His words dropped like nails in the pit of my stomach. I swallowed hard. The clock’s hands weren’t moving. Seconds felt like hours in the shadowy room reminding me of a psychiatrist’s office where only the craziest people went, with stacks of discolored paper. I looked at the heavyset man focusing on his fat fingers squeezed around the pen, ready to record my ‘sexual promiscuity’. The four sets of eyes watched me, as I shifted nervously in the metal-backed chair, which seemed to speak of my desire to run with that awful squeaking noise. I wanted to jump out the window, run down the stairs into the flooded streets of China – anything to make sure those sweaty hands wrote nothing on the yellow piece of lined paper.

Don’t worry. Its okay, you can share everything with us,” one of the women broke the silence and then added something about being in a ‘safe’ environment. She wrinkled her brow with a look of concern and then leaned forward in anticipation.

“There is really nothing to report. Last summer, I made out with a boy…and I had a serious boyfriend before that.” I clenched the sides of my chair, leaving creases in my palms.

Then added, “…but we never did anything more than kiss.” just in case they didn’t remember the extensive “sin list” I filled out before being accepted onto the mission field. I looked at the books on the shelf, The Heavenly Man, and The Master Plan of Evangelism, Let the Nations Be Glad, and Living Cross-Culturally. I had read every one of them.

Photo by Carli Wentworth / / Design by Lauren Dubinsky

“Did you want the boy to kiss you last summer? Or did he assault you, too?” one of the women asked.
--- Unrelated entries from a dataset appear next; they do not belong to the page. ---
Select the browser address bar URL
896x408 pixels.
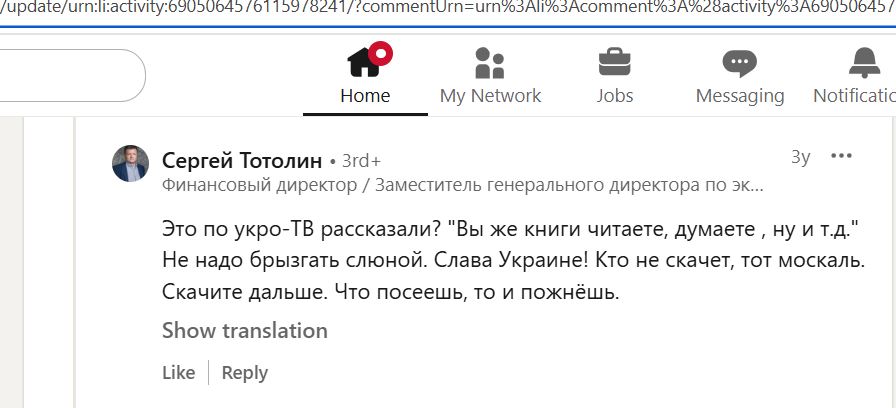click(448, 11)
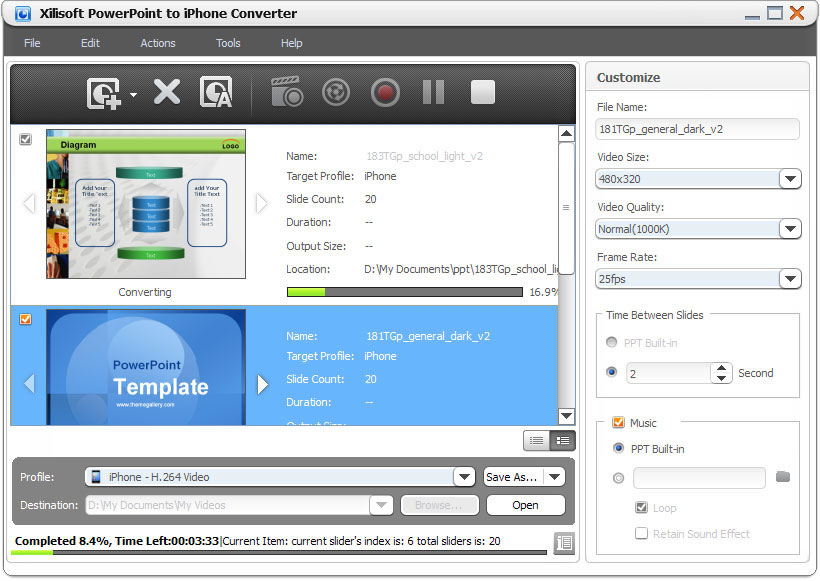The width and height of the screenshot is (820, 581).
Task: Enable the Retain Sound Effect checkbox
Action: coord(641,534)
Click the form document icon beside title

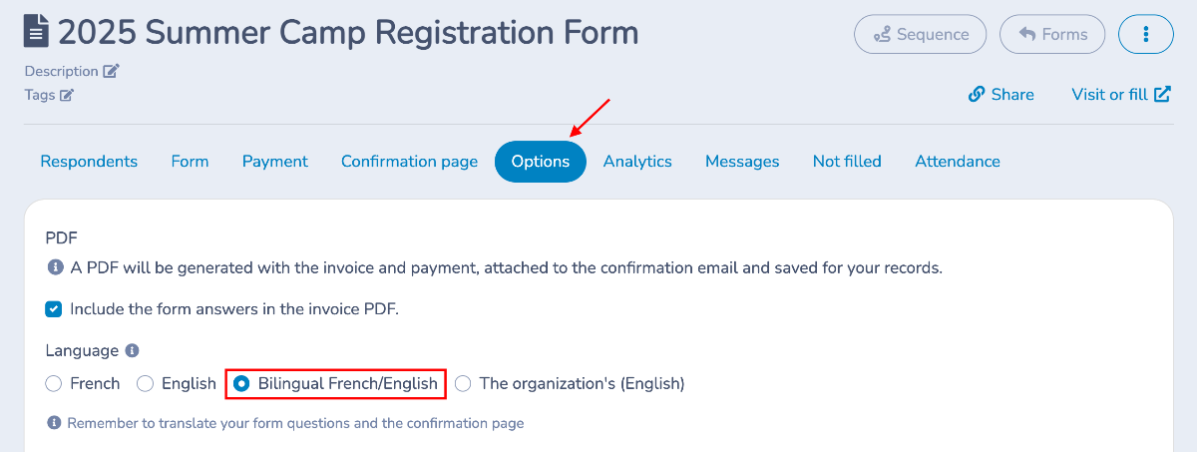(x=36, y=33)
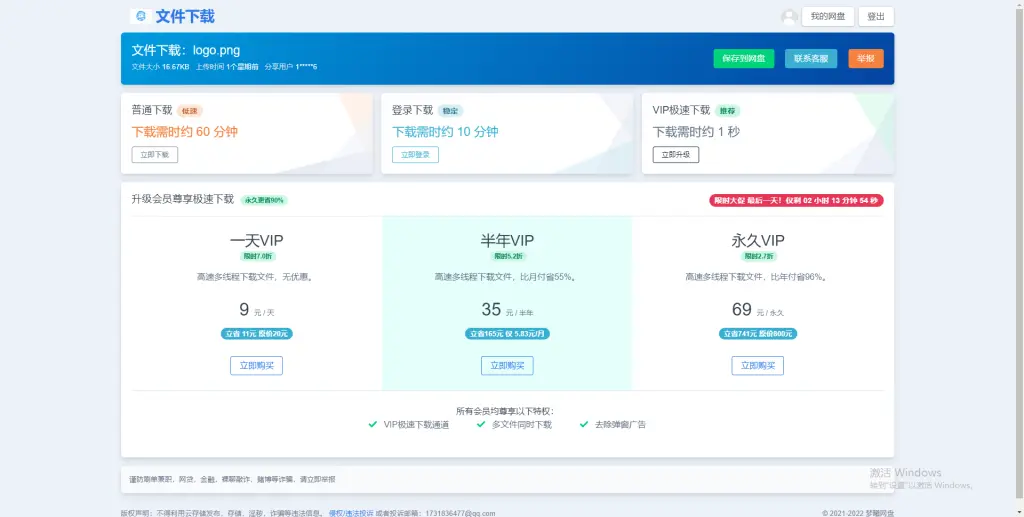This screenshot has width=1024, height=517.
Task: Contact support via 联系客服 button
Action: [x=811, y=59]
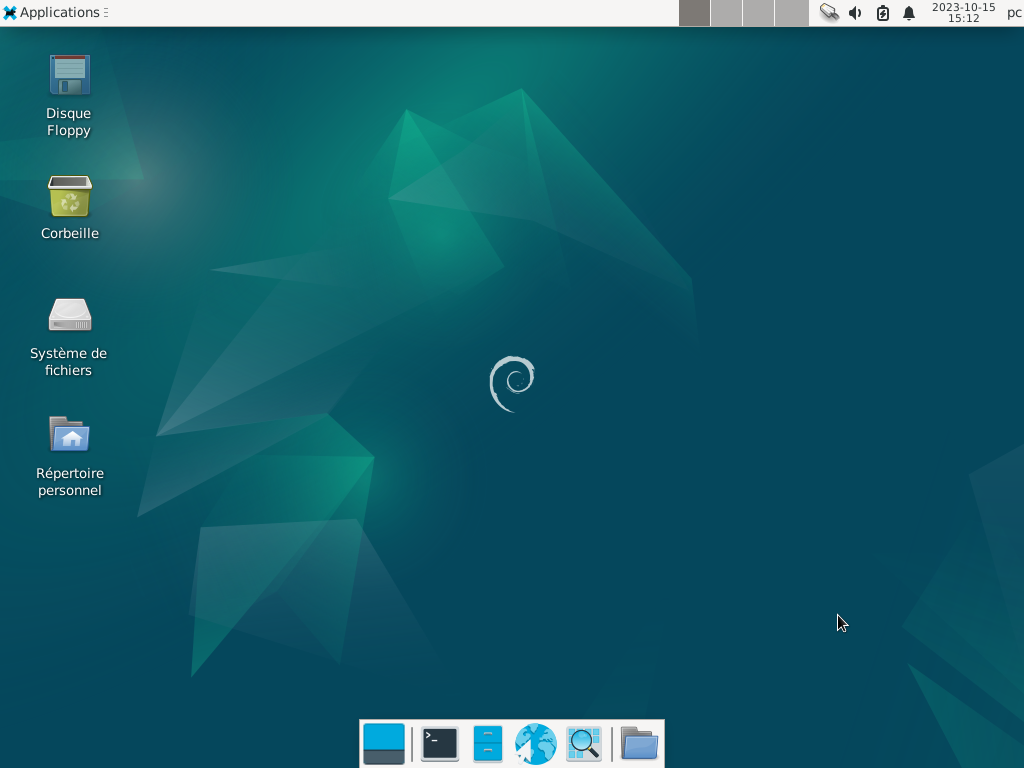
Task: Open the volume speaker control
Action: pos(856,13)
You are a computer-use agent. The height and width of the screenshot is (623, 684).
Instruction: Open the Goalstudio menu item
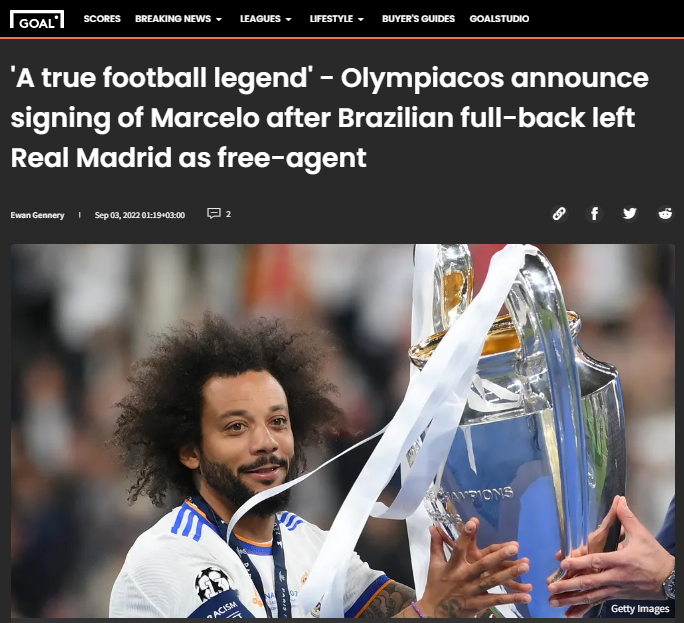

There was a familiar heaviness in the room that constricted my thoughts, my movements, and even my breathing. The plastic, square clock on the wall was similarly overtaken, as its hands were frozen at the 3 and the 5.

“Yes, I guess…I wanted to kiss him. No, he didn’t assault me.”

My mouth tasted of green beans, as I remembered when Karen, the associate regional director, told me I needed to dress differently. She asked me to lunch and I almost couldn’t close my mouth when she spoke. “This is really awkward…it’s just that after our retreat several married men approached me about you. You need to be more careful, because you don’t want them to ‘stumble’. Sometimes we are all just shocked at what comes out of America.” I thanked her for letting me know and promised to dress differently, but if I’m honest, I felt dirty.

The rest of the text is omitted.